» **Source**
○ ○ ○ ○

Flink Forward is a special time of year in not only Berlin, but also Mountain View, California. At Google we’ve long been fans of the Flink project and advancing stream processing in general. This year, several of us at Google are especially excited to collaborate with dataArtisans and other Apache Flink committers on Apache Beam (incubating). We think that together, Beam and Flink, have a very bright (or should I say Beaming?) future.
Where it all began
In 2007 we started on a project called Millwheel, which would grow into a new data processing model at Google described in the 2013 paper of the same name. Meanwhile in Europe, Flink emerged as described in a 2015 paper into a well-regarded open source execution engine. The people behind the two projects met after the Google Dataflow paper was published in 2015.
The Beam Model
The Dataflow paper pushed primarily one idea: a single model for data processing that unified batch and streaming. But this assertion implied an equally significant idea that I’m not sure any of us fully appreciated at the time: A unified model meant data processing jobs can be made portable across execution engines. As Kostas Tzoumas, CEO of data Artisans, the company behind Flink, puts it:
Our involvement with Beam started very early […] Very quickly, it became apparent to us that the Dataflow model […] is the correct model for stream and batch data processing. We fully subscribed to Google’s vision to unify real-time and historical analytics under one platform […]. Taking a cue from this foundational work, we rewrote Flink’s DataStream API […] to incorporate many of the concepts described in the Dataflow paper […].
As the Dataflow SDK and the Runners were moving to Apache Incubator as Apache Beam, we were asked by Google to bring the Flink runner into the codebase of Beam […]. We decided to go full st(r)eam ahead with this opportunity as we believe that […] the Beam model is the future reference programming model for writing data applications in both stream and batch […].

○ ○ ○ ○

» **The problem**
Answer these from the post on Beam and Flink:
(a) In what year did Google start the Millwheel project?
(b) Who is the CEO of data Artisans?
(c) Which Flink API did data Artisans rewrite to incorporate concepts from the Dataflow paper?

○ ○ ○ ○

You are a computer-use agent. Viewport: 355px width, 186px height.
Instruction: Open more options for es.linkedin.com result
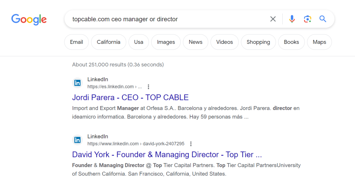tap(148, 87)
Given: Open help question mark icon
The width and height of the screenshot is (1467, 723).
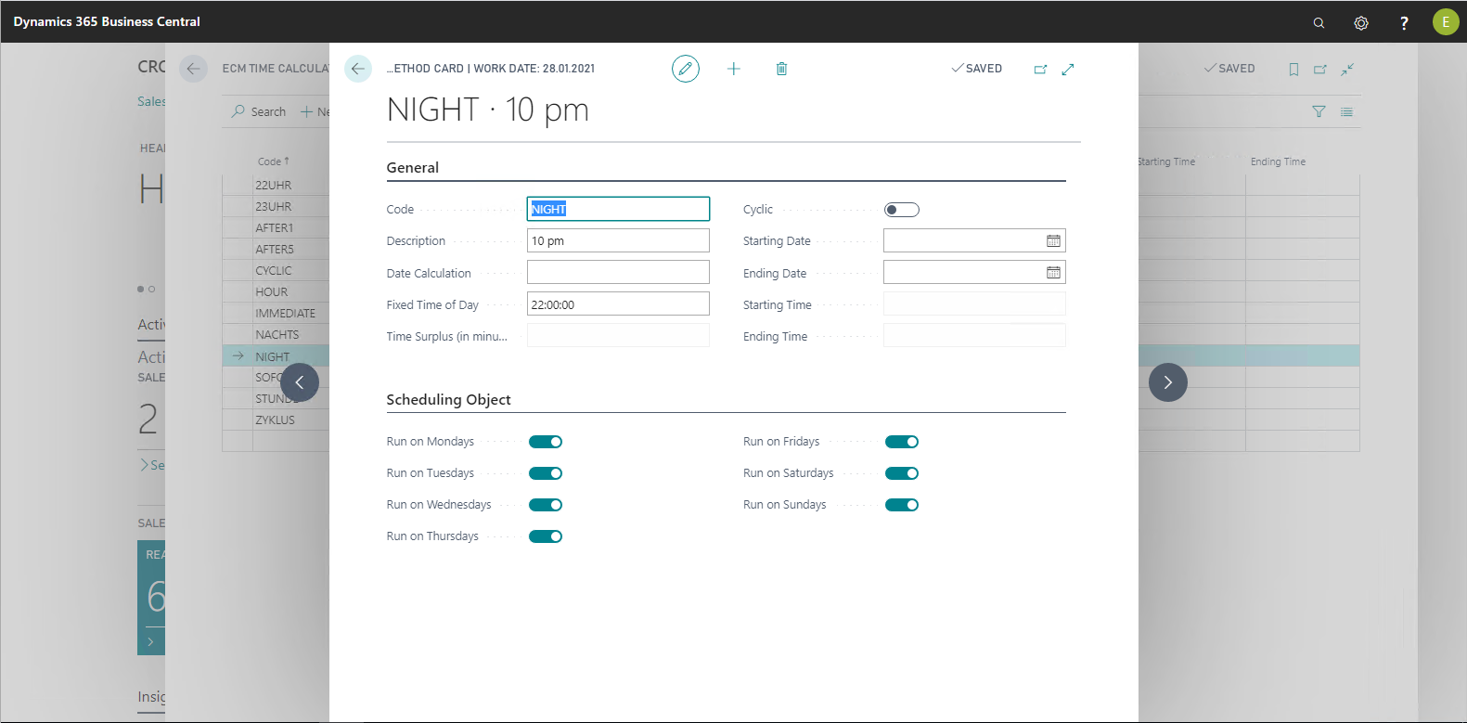Looking at the screenshot, I should pos(1404,22).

○ ○ ○ ○

» **Response to the task**
(a) 2007
(b) Kostas Tzoumas
(c) Flink's DataStream API